--- Data records ---
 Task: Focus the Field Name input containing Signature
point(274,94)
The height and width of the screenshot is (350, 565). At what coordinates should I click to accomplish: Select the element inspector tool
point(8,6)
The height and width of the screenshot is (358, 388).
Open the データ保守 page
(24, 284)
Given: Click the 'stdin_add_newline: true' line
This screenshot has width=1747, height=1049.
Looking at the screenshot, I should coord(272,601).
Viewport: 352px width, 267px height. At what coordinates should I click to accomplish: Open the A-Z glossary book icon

--- Task to carry out ---
Set down every record above exactly as given.

--- Written response ---
 Task: Focus the Field Name input containing Signature
point(274,94)
The height and width of the screenshot is (350, 565). At what coordinates should I click to accomplish: Select the element inspector tool
point(8,6)
The height and width of the screenshot is (358, 388).
Open the データ保守 page
(24, 284)
Given: Click the 'stdin_add_newline: true' line
This screenshot has width=1747, height=1049.
Looking at the screenshot, I should coord(272,601).
Viewport: 352px width, 267px height. At what coordinates should I click to accomplish: Open the A-Z glossary book icon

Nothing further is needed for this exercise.